There seem to be more people doing kata without really understanding it than those that do.
I do appreciate those that do understand it. But Karate can still be Karate without it.

The implication here is that since so many people do kata without understanding it, the solution is not to get them to understand it—as Iain Abernethy, Bill Burgar, Rick Clark, Kris Kane & Lawrence Wilder and a ton of others have tried to do in karate, and Simon O' Neill and Stuart Anslow have in karate's sister art TKD, by writing books, giving demos and seminars, producing videos and so on—but rather to eliminate the kata entirely. The logic here is the same as saying that if there's a really useful tool that most people misapply because the instructions have been left out of the boxes, what you do is stop manufacturing the tool, as vs. making sure that the users' manual gets packaged along with it.

The same building blocks and concepts can be taught by other methods. Perhaps even more effectively.

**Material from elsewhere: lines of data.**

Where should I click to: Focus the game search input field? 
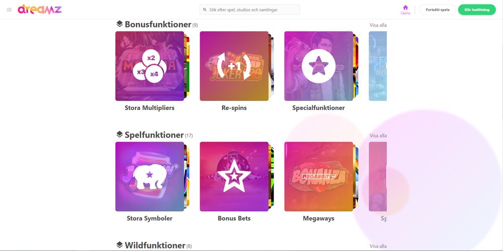249,10
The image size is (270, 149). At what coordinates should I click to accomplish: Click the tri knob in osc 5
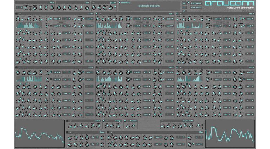[103, 72]
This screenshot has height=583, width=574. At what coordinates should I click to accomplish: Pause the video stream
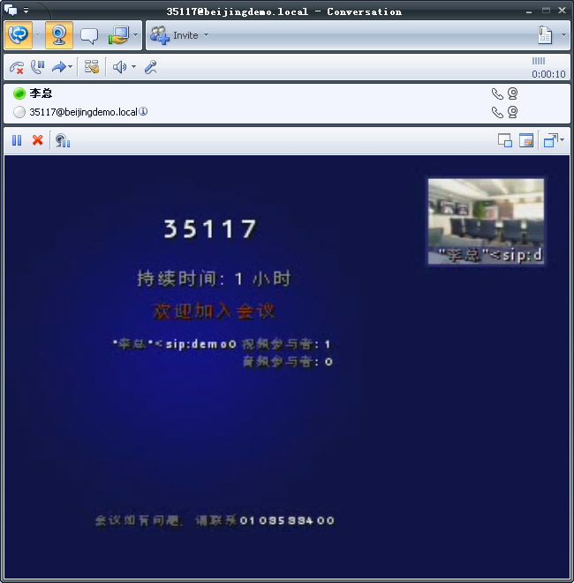click(17, 140)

See all of the preceding. The kata are time-tested repositories of effective combat techniques, techniques which each generation has the chance to relearn, and extend and find novel applications for—unless we follow your suggestion and deep-six the kata once and for all.
 
Kata has a few other benefits. First off you can practice techniques that would be extremely dangerous to apply to a partner no matter how good they are. Second when you practice kata you have an opportunity to dissect the techniques in a manner that allows you to take not just the application shown in the form but also allows more time for your neurons to build a memory of correct proceedure in your mind. Third kata practice allows you time to study or feel for useful variations in the fight sequence which may come as unexpected for an assailant. Fourthly kata can be practiced in your imagination if for some reason you are unable to practice physically. For example: due poor health, a confined space, bad company or too many people watching... etc.
 
having read through this thread with much interest, i should admit that i am of the kata-less variety. i have studied shotokan in my youth, i loved it - kata and all. but having a black in kickboxing (lets call it ring style for ease of indentification here), and a black in a kata less karate style, i can say that they are two different entities. its was everything that i know in karate, there was no boxing in it at all. the 'shadow boxing' was refered to as free form, and you were expected to show more than punches and kicks. you also had to show a comprehensive knowledge of all techniques you used. if you performed a spear hand to the throat height, you had to be aware of the possible consequences. in all, you had to have a moral understanding of everything involved.
there was everything from one on one, to multiple attackers. but competition was discouraged, in favour of truth - by which i mean, being punched in the face bloody well hurts, even after 25 years of martial arts training.

i understand that some people still dont feel its karate, but i ask then to be a little understanding. anything that you practice has evolved from another form of karate, to argue that its the original is your love for the art coming to the surface. well heres my love for what i have learnt - i will refer to it as modern karate and not traditional. but i will never say that its better, because i love any form of martial arts, regardless of the origin. so please lets not argue about whats real and whats not. lets just get on with enjoying and progressing what we share in common.
 
The freestyle karate dojo is was checking out was pretty cool, they teach the core techniques and have dropped kata, in favor of a more scientific view point, they have a pretty nice set up, they also teach the philosophy aspect as well. I was actually surprised they went back to the old, trap-lock-break methods from a block as well.

If by that you mean that they found themselves basicly where the old kata tought you to be? well i would not be suprised at all! Please remember the kata came out of the experiances of the old men who had fought for their lives. What they passed on and others had work for them in similer fights where their lives were at stake is what went into the kata. This includes the principles of movements and techniques and all of the phisical movements that saved their lives when it was for keeps.